Thomas-Moore-Creative / CSIRO-NCI-data-best-practice

open repo to help us formulate best practice techniques and codes for data management between CSIRO and NCI systems
GNU General Public License v3.0
2 stars 0 forks source link

GNU parallel vs xargs #6

Open hot007 opened 1 year ago

hot007 commented 1 year ago

I've never been an xargs user, it confuses me, but here's an example of doing an rsync with xargs insead of parallel, just documenting this here for reference (h/t @dsroberts). The following copies the contents of the current directory in 8 parallel streams, using xargs as a sort of metascheduler.

printf '%s\n' * | xargs -P 8 -n 1 -I{} rsync --verbose --recursive --links --times --specials --partial --progress --one-file-system --hard-links {} /path/to/destination/
hot007 commented 1 year ago

He observed a copy rate of about 1.2GBps within NCI which is about what we'd expect from our parallel tests - appears to be CPU limited.

dsroberts commented 1 year ago

Hi all. I had a bit more of a think about this, and I came up with the following:

xargs -a <( find ! -type d ) -P 8 -n 1 -I{} rsync --verbose --recursive --links --times --specials --partial --progress --one-file-system --hard-links --relative {} /path/to/destination

This launches a different rsync process for every file. So probably too much overhead when transferring small files or lots of symlinks etc. However, if you're transferring lots of large files (My test is 5.6TB across 273 files), this gets around login node CPU time limits, as none of the individual rsyncs hit the CPU limit. It also has the benefit of neatly balancing transfers with top-level directories of varying sizes.

The find command probably needs refinement, I'm only transferring files, so didn't need to think too hard about it.

Thomas-Moore-Creative commented 1 year ago

Thanks @hot007 & @dsroberts for documenting this here. It's been a little while since I really tested the parallel approach but hopeful it's still useful as a template that can offer some chunkier performance.

dsroberts commented 7 months ago

Just resurrecting this post, I've been using this to move lots of data around and I've found that in the case of files of varying size, you can wind up with a 'long tail' problem whereby a large file ends up towards the end of the file list which means the whole command takes much longer to run. I propose the following:

xargs -a <( find ! -type d -ls | sort -h -k7 -r | awk '{print $11}' ) -P 8 -n 1 -I{} rsync --verbose --recursive --links --times --spe
cials --partial --progress --one-file-system --hard-links --relative {}

Which sorts the output of find by file size, meaning the largest files are always transferred first. As above, the find needs refinement as this will fall over for filenames with spaces.

Thomas-Moore-Creative commented 7 months ago

Just resurrecting this post, I've been using this to move lots of data around and I've found ...
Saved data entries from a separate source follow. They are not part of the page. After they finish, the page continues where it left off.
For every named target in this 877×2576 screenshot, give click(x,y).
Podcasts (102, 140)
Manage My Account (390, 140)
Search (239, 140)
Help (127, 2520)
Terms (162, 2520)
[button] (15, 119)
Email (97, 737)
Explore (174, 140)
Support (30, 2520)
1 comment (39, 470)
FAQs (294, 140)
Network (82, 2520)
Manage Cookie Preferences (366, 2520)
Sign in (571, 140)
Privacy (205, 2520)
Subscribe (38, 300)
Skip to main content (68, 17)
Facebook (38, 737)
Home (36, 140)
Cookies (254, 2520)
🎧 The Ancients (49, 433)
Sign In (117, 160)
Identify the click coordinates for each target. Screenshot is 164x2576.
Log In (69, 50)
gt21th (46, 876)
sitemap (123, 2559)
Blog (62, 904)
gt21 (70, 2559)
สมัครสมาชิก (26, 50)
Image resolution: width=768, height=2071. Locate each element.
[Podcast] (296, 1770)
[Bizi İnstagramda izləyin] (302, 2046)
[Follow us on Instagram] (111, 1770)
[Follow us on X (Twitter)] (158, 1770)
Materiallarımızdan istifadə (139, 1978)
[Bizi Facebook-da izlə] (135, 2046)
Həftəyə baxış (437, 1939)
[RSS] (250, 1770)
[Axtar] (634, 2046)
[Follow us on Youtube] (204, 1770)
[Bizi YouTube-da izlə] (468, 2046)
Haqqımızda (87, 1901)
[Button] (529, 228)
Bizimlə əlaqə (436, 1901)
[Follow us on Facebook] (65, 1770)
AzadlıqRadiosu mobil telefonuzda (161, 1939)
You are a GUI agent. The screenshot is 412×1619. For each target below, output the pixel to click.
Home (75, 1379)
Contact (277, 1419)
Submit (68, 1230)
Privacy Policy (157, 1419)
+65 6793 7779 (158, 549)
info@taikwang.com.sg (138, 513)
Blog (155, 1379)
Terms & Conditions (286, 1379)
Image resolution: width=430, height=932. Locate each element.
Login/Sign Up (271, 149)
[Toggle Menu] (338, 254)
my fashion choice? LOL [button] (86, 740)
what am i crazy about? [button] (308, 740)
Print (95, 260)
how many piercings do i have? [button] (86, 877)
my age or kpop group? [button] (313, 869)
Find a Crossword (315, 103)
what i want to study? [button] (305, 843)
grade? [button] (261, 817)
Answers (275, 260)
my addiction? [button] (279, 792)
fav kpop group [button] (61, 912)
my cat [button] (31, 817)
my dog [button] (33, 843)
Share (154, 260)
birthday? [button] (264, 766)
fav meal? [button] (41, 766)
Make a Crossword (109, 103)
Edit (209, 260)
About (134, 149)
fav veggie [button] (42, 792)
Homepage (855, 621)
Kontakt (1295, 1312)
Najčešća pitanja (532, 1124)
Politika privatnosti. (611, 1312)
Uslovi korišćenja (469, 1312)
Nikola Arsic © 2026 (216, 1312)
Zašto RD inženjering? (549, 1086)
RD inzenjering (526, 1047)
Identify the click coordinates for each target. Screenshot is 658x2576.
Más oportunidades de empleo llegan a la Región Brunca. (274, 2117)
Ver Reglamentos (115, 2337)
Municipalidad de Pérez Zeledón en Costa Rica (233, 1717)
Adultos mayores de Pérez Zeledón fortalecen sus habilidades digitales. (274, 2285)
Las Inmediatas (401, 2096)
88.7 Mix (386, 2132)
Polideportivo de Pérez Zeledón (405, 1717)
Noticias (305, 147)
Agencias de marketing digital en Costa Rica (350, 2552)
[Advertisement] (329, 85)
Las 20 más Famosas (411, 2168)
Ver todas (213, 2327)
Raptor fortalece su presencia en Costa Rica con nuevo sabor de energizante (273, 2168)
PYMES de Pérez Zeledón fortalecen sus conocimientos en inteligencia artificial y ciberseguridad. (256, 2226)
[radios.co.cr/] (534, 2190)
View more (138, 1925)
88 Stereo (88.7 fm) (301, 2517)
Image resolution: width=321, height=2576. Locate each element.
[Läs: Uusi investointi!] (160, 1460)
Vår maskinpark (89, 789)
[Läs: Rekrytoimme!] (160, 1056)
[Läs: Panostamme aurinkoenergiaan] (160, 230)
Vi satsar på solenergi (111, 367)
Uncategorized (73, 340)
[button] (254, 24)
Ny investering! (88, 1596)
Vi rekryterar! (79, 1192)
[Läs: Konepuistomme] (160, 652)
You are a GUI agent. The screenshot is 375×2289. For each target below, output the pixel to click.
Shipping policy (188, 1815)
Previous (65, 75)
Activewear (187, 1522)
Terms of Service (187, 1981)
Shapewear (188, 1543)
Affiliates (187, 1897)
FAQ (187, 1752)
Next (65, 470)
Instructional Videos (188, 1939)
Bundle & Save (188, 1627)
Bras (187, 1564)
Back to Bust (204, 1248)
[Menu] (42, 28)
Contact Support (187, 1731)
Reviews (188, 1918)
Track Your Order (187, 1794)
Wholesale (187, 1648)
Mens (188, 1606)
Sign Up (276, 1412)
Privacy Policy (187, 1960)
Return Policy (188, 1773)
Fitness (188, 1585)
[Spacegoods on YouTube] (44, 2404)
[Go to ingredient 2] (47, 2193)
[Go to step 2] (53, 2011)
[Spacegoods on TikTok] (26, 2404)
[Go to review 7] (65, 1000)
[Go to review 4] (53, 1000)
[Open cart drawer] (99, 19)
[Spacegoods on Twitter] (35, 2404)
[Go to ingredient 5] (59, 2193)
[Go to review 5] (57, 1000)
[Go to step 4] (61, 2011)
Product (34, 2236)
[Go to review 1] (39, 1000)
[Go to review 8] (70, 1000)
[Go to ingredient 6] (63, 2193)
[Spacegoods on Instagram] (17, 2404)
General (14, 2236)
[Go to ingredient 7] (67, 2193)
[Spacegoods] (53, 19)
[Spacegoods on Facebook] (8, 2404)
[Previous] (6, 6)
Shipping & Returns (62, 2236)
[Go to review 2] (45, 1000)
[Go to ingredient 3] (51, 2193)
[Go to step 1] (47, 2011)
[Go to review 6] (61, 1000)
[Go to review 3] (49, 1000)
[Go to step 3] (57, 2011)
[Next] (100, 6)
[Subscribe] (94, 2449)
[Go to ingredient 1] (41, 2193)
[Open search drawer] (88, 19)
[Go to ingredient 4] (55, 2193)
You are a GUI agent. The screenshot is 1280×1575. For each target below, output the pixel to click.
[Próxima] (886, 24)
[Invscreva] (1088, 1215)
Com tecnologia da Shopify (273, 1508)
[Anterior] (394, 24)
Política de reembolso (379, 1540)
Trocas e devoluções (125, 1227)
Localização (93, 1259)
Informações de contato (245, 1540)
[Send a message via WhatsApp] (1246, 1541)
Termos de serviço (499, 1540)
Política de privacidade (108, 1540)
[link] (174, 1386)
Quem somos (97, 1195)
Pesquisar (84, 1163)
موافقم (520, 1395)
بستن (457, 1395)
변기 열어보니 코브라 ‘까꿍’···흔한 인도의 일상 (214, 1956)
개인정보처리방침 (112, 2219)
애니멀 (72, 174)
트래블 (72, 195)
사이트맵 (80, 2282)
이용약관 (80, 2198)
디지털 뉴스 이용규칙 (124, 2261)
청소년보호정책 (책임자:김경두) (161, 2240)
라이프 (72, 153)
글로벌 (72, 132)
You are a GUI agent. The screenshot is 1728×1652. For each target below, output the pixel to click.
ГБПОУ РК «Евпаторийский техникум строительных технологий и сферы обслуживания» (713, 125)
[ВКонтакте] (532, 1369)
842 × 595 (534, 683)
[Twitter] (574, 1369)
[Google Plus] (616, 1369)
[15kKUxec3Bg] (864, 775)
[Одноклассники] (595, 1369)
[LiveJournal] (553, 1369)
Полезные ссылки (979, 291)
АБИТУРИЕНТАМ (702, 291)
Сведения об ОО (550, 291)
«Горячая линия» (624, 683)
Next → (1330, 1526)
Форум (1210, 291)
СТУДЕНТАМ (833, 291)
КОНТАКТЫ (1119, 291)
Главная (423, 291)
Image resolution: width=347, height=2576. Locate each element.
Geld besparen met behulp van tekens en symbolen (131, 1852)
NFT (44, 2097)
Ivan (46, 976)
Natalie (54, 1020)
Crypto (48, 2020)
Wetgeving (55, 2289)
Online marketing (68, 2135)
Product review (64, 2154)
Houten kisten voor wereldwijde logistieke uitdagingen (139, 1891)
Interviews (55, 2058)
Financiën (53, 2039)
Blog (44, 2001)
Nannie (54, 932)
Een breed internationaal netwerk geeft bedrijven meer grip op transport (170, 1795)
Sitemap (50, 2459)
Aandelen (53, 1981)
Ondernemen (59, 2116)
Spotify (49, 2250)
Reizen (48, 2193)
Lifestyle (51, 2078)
Thanks for that advice / experience @dsroberts. I have not needed to move lots of data around recently but it's great that you are using and now "tuning" this.

Q: In your opinion does this still beat the "new" offerings via Globus?

dsroberts commented 7 months ago

I'm moving data between file systems on Gadi, so not really in a place where I can compare it with Globus.

hot007 commented 7 months ago

That is some utterly arcane bash!! That said, that's a good idea, thank you. I haven't used Globus enough recently to make a meaningful comment, but my observation of both Globus and rclone (which is also great esp for cloud transfers), is that I'm not aware of either of them doing anything smart about file size in ordering transfers. I've got a feeling that Globus might have the capability to split files which would help, but my guess is that the above is a good solution for command-line data transfers. The downside with Globus is that it tends to take a few days to get storage locations added to endpoints in my experience so if your storage issue is urgent you may need to initiate a transfer like this to chug away while setting up something more professional for future use...

dsroberts commented 7 months ago

Splitting the files and transferring the chunks in parallel would negate the need to sort by file size. But well beyond anything that can be done sensibly in bash.